### Stated problem
Reproduce the records verbatim from the line with "Click the Follow" up to and including the line with "Action: [x=576, y=568]".

### Record excerpts

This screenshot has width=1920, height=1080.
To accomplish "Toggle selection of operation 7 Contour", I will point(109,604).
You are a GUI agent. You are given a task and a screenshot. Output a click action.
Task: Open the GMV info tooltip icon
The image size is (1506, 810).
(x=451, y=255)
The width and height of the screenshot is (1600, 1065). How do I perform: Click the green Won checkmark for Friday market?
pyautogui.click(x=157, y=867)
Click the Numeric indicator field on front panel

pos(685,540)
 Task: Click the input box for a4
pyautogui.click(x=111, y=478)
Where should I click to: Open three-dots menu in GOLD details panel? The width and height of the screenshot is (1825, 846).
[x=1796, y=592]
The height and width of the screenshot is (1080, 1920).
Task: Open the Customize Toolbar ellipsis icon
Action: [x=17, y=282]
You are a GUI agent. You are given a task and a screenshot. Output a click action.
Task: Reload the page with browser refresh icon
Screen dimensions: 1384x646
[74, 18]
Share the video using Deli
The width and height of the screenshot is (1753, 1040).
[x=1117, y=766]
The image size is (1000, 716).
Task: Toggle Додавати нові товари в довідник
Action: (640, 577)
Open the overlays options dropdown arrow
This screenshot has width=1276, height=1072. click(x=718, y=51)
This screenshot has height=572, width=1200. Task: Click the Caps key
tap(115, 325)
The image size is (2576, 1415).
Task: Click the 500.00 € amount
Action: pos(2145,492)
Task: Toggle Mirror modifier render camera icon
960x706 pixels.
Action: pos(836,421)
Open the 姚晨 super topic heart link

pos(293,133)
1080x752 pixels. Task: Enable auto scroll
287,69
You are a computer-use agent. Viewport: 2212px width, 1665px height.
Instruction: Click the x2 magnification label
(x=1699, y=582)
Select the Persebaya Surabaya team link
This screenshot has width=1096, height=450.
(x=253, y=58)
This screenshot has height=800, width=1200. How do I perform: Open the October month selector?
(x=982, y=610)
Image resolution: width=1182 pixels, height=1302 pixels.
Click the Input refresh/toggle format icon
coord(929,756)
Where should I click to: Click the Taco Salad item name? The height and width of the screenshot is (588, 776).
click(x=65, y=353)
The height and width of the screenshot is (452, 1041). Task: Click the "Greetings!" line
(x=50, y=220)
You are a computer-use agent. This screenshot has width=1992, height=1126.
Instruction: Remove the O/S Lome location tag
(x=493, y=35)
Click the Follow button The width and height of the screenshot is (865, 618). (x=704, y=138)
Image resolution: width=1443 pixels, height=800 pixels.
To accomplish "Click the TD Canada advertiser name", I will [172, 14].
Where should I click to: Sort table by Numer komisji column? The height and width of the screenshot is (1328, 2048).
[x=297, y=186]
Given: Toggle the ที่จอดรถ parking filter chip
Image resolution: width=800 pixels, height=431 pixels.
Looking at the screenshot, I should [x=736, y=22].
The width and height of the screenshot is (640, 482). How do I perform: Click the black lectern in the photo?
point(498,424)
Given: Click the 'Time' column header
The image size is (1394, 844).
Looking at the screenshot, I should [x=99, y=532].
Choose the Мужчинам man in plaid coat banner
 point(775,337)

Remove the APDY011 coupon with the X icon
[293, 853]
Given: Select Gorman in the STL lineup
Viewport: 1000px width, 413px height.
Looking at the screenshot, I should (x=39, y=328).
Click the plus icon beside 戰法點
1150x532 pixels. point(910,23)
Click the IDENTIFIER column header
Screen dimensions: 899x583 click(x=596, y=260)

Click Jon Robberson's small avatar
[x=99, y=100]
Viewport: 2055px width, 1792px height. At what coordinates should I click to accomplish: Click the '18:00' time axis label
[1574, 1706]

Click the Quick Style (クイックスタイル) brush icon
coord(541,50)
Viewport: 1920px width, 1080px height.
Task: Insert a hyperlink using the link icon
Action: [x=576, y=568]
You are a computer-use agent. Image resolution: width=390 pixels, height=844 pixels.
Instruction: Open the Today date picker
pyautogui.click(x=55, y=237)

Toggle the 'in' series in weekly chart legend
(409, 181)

### Answer to the task
Click the Follow button The width and height of the screenshot is (865, 618). (x=704, y=138)
Image resolution: width=1443 pixels, height=800 pixels.
To accomplish "Click the TD Canada advertiser name", I will [172, 14].
Where should I click to: Sort table by Numer komisji column? The height and width of the screenshot is (1328, 2048).
[x=297, y=186]
Given: Toggle the ที่จอดรถ parking filter chip
Image resolution: width=800 pixels, height=431 pixels.
Looking at the screenshot, I should [x=736, y=22].
The width and height of the screenshot is (640, 482). How do I perform: Click the black lectern in the photo?
point(498,424)
Given: Click the 'Time' column header
The image size is (1394, 844).
Looking at the screenshot, I should [x=99, y=532].
Choose the Мужчинам man in plaid coat banner
 point(775,337)

Remove the APDY011 coupon with the X icon
[293, 853]
Given: Select Gorman in the STL lineup
Viewport: 1000px width, 413px height.
Looking at the screenshot, I should (x=39, y=328).
Click the plus icon beside 戰法點
1150x532 pixels. point(910,23)
Click the IDENTIFIER column header
Screen dimensions: 899x583 click(x=596, y=260)

Click Jon Robberson's small avatar
[x=99, y=100]
Viewport: 2055px width, 1792px height. At what coordinates should I click to accomplish: Click the '18:00' time axis label
[1574, 1706]

Click the Quick Style (クイックスタイル) brush icon
coord(541,50)
Viewport: 1920px width, 1080px height.
Task: Insert a hyperlink using the link icon
Action: [x=576, y=568]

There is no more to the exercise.